Most of the pure diffusion models haven’t been able to do it in my experience.
Edit: another commenter pointed out the analog clock test, lets add the “analog clock showing 3:15” as well (:
The link is to the imagegen test not the editing one. Here 4o was used to preprocess the prompt.
> "A dolphin is using its fluke to discipline a mermaid by paddling it across the backside."
If this one were shown in a US work environment, I might say a collegial something privately to the person, about it not seeming the most work-appropriate.
I think I’d probably say that the prompts are telling me more about the author than I think is necessary for these tests… I hope they were at least sampled from responses.
The "editing" showdown is very good. Introduced me to the Seedream model which i didn't know about until now.
I don't fully understand the iterative methodology tho - they allow multiple attempts, which are judged by another multimodal llm? Won't they have limited accuracy in itself?
>Cephalopodic Puppet Show
I'm pretty sure that only Gemini made it. Other models did not meet the 'each tentacle covered' criteria.
for the OpenAI 4o model on the octopus sock puppet prompt, the prompt clearly states that each tentacle should have a sock puppet, whereas the OpenAI 4o image only has 6 puppets with 2 tentacles being puppetless. I’m not sure if we can call that a pass
Please fix the title, or change the link.
The title of this article is "image editing showdown", but the subject is actually prompt adherence in image generation from prompting.
Midjourney and Flux Dev aren't image editing models. (Midjourney is an aesthetically pleasing image generation model with low prompt adherence.)
Image editing is a task distinct from image generation.

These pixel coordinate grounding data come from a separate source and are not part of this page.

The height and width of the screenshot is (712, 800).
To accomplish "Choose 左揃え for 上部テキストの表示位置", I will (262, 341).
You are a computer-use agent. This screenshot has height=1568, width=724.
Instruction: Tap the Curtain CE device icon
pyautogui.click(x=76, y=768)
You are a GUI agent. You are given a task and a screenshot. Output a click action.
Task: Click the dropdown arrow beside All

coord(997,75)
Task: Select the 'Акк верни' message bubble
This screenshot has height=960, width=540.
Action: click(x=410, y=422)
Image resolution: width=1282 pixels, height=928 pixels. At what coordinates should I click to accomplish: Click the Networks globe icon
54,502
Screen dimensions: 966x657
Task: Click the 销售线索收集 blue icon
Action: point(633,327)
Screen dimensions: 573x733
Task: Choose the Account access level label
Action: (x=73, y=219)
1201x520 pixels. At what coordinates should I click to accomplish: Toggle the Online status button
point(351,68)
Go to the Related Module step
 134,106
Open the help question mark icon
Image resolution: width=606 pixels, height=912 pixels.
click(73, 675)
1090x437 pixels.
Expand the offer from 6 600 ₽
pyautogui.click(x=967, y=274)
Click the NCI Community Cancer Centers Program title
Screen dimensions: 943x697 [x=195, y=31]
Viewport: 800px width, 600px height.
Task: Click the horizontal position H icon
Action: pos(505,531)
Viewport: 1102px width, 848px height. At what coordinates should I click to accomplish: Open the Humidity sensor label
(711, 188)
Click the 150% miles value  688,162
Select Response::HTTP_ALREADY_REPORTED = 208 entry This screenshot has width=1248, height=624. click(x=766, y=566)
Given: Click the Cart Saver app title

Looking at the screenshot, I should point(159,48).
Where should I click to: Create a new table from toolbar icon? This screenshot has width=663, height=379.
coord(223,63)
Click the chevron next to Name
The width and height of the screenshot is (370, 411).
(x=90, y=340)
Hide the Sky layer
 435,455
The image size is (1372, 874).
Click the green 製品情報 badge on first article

Image editing models include Nano Banana (Gemini Flash), Flux Kontext, and a handful of others. gpt-image-1 sort of counts, though it changes the global image pixels such that it isn't 1:1 with the input.
I expect that as image editing models get better and more "instructive", classical tools like Photoshop and modern hacks like ComfyUI will both fall away to a thin fascade over the models themselves. Adobe needs to figure out their future, because Photoshop's days are numbered.
Edit: Dang, can you please fix this? Someone else posted the actual link, and it's far more interesting than the linked article:
https://genai-showdown.specr.net/image-editing
This article is great.
What about the classic: A analog watch that shows the time 08:15?
Did current models overcome the 10:10 bias?
This would be easy to patch the models to fix. Just gather a small amount of training data for these cases, eg. "change the clock hands to 5:30" with the corresponding edit.
Three tuple: (original image, text edit instruction, final image).
Easy to patch for editing models, anyway. Maybe not text to image models.